Photos by Casey Gardener

Theatrical Outfit is presenting Wendy MacLeod’s comedy “Slow Food,” directed by Ryan Oliveti, running through Feb. 16.

Irene (Marcie Millard) and Peter (Matthew Edwin Lewis) are on an official anniversary/new-empty nester vacation in tony Palm Springs, and we meet them about midnight at a Greek restaurant. They’ve had a rough time with their hotel and they’re starving. This was the only decent restaurant open.

I kept wondering why they didn’t just choose Greece for their trip; Peter talks more than once about his lucrative job. But that’s neither here nor there.

Instead, they find themselves dealing with the world’s most incompetent, rude, self-centered, needy waiter on earth. His name is Stephen (Dan Triandiflou). These three actors are the complete cast in this 90 minute play.

This situation is supposed to be funny, but I very often found Ms. MacLeod’s work merely annoying, if not unnerving—like someone running their fingernails across a blackboard. Smarmy rudeness from a waiter, or anyone, makes me very uncomfortable.

Okay, after we get into the play a bit further and accept the syntax, as Edward Albee would say, I began to relax a bit and perceive the characters’ aching humanity—even Stephen. And I appreciated the actors.

They are quite fine, especially Ms. Millard, who possesses one of the theatre’s rarest gifts: an authentic comedy sense. She has proven this time and again on the Atlanta stage, and this time her character reveals an endearing vulnerability. She’s a boon to any stage on which she appears.

Peter (Mr. Lewis) is basically long-suffering, quite solicitous to his wife, and has a wry sense of humor himself. One of the funniest moments comes when Peter attempts a faux seduction of Stephen: Peter is desperate to get the beer he wants, not to mention food. Peter is not gay, but Stephen (one assumes) is.

The seduction does not work; neither does bribery, trickery, or pleading. Poor Irene is so hungry she’s close to tears. But the wily, manic Stephen always creates some device to delay their food (for example, the cook has collapsed and is on the floor in the kitchen).

Soon all three begin revealing aspects of their lives, and believe it or not, they begin to have some empathy for one another. I suppose that is one of the play’s intended themes.

Mr. Oliveti, making his debut as a director at Theatrical Outfit, is quite nimble and accomplished, although he is necessarily hampered by the fact that Irene and Peter must remain seated at their table for most of the play. This is not his fault; Ms. McLeod wrote it this way. But you can’t devise terribly interesting blocking if the characters must remain seated.

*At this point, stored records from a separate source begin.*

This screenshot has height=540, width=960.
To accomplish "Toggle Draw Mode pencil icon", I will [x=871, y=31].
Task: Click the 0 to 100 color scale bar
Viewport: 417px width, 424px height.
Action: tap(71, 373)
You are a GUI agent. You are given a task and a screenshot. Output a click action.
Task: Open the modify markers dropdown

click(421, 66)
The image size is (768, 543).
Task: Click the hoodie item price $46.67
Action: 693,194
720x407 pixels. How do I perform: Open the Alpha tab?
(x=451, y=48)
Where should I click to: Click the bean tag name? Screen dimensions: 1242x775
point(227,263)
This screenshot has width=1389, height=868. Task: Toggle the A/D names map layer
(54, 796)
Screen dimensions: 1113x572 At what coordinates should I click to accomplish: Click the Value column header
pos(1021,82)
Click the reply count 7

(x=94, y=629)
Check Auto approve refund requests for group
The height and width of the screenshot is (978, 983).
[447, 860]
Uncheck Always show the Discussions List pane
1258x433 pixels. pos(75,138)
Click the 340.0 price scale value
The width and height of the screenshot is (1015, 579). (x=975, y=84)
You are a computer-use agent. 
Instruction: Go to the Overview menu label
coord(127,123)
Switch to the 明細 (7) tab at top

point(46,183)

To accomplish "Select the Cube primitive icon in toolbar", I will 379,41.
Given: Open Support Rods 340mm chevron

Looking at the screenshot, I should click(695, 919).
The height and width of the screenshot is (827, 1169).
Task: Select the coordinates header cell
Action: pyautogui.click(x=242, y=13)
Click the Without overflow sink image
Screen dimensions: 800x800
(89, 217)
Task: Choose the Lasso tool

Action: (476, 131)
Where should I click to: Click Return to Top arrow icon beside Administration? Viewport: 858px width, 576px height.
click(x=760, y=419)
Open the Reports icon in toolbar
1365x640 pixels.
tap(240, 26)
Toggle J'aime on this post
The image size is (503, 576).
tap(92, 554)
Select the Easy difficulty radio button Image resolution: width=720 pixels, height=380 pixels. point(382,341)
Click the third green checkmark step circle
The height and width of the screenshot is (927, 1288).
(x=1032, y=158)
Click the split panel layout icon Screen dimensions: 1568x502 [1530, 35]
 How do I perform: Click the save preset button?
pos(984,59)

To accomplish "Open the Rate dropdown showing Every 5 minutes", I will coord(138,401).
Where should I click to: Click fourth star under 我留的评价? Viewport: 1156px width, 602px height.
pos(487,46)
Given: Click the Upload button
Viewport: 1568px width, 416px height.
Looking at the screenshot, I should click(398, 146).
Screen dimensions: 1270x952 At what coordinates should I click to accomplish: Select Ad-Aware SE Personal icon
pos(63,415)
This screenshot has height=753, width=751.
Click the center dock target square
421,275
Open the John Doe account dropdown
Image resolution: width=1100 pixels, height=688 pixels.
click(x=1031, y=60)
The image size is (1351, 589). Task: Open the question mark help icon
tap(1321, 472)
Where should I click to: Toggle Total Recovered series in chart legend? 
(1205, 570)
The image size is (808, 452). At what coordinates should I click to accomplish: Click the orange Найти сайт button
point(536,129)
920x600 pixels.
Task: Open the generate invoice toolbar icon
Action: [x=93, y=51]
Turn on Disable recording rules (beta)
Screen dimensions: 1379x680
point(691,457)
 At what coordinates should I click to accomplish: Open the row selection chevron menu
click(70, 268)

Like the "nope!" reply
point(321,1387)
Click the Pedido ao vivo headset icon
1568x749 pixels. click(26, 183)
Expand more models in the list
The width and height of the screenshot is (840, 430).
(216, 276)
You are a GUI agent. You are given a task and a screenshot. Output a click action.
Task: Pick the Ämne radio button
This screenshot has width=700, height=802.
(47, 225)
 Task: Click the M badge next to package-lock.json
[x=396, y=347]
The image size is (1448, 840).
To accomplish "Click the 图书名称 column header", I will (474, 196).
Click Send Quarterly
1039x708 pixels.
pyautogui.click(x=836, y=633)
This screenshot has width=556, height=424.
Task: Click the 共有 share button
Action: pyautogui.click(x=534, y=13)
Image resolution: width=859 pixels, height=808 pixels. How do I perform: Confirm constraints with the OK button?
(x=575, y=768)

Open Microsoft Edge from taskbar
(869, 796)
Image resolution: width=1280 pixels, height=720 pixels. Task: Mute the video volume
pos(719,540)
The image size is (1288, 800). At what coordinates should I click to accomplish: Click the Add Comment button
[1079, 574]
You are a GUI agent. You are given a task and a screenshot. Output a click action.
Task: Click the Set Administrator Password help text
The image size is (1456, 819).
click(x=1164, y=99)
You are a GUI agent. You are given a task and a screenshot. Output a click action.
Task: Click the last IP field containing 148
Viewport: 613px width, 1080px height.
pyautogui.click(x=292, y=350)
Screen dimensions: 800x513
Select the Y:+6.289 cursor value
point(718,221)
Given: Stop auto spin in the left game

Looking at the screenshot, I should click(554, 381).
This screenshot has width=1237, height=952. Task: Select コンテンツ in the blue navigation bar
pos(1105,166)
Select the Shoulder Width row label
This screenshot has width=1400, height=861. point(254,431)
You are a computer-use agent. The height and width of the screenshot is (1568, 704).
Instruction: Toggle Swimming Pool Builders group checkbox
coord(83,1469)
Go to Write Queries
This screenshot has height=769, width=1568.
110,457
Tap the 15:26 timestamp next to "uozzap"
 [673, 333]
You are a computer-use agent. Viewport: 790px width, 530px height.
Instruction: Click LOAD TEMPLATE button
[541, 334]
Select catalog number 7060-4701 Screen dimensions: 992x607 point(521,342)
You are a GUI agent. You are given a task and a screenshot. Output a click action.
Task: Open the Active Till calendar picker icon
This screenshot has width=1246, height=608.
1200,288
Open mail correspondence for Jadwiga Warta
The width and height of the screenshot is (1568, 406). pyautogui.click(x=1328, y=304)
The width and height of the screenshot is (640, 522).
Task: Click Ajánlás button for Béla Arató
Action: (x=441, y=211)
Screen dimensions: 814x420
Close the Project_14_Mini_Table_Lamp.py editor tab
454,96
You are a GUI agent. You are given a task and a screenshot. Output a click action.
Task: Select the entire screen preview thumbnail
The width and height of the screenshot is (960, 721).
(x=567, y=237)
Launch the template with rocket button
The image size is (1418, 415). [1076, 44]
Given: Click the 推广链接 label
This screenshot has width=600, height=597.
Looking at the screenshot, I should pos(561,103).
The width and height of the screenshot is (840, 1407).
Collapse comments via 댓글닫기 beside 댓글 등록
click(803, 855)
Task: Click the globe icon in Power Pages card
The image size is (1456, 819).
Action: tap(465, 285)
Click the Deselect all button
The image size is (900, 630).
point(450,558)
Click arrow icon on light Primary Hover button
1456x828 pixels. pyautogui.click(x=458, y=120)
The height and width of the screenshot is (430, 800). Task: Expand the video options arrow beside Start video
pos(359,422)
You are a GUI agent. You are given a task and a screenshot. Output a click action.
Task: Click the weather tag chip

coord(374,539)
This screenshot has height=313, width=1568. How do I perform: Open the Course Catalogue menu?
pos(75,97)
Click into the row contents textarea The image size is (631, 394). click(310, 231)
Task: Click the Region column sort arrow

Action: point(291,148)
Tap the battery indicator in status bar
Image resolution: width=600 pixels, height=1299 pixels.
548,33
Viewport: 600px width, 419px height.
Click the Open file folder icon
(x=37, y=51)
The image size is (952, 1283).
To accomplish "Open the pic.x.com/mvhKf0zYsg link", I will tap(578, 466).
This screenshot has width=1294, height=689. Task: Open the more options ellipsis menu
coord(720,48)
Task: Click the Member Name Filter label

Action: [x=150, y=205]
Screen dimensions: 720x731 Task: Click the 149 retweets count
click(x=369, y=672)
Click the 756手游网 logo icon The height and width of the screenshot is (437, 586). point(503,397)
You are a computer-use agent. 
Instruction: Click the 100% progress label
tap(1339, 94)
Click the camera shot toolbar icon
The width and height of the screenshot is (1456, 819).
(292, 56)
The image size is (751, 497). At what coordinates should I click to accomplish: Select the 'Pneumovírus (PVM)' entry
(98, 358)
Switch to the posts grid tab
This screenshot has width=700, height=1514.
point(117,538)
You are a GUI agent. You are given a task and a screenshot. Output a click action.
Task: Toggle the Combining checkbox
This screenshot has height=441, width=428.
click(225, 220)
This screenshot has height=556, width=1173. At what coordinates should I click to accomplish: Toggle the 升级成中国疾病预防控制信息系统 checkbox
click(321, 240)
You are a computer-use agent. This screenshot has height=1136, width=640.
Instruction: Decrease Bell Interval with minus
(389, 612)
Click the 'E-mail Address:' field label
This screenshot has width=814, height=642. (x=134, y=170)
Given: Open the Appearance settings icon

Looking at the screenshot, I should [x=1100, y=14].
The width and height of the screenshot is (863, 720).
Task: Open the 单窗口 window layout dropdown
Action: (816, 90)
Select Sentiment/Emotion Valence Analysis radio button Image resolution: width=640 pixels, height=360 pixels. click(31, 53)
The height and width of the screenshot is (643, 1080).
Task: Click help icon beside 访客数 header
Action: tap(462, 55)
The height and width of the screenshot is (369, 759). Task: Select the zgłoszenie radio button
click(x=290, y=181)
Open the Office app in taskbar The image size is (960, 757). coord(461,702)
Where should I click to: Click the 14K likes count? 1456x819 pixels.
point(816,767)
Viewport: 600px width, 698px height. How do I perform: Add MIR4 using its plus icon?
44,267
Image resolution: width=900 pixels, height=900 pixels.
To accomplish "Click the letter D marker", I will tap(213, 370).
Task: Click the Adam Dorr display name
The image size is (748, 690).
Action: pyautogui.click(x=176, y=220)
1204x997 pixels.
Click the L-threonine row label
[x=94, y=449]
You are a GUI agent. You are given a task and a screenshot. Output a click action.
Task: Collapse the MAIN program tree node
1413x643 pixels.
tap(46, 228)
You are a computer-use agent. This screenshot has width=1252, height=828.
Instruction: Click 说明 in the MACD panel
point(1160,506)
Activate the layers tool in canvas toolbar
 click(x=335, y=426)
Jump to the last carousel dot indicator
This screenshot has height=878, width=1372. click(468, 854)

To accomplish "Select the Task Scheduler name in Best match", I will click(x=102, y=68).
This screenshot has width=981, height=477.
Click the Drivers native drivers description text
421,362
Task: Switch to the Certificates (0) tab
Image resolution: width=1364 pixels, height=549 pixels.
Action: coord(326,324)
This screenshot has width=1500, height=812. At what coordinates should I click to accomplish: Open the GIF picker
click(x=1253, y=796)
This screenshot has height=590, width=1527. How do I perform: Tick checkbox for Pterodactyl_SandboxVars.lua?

Of course, Stephen is not seated: He hustles and bustles all over the place. He just makes sure their food is served at a snail’s pace (and in quite small portions, too). Mr. Triandiflou is a gifted comedian himself—even if his character makes you want to commit mayhem at times.

The Curley-Clays are the set designers; so you know it is clever and works perfectly.

I must report that much of the audience was in stitches most of the evening; I finally reluctantly joined them.

“Slow Food” is not one of the year’s 10 best plays; but a talented cast and director do their very best to make you believe it is in contention.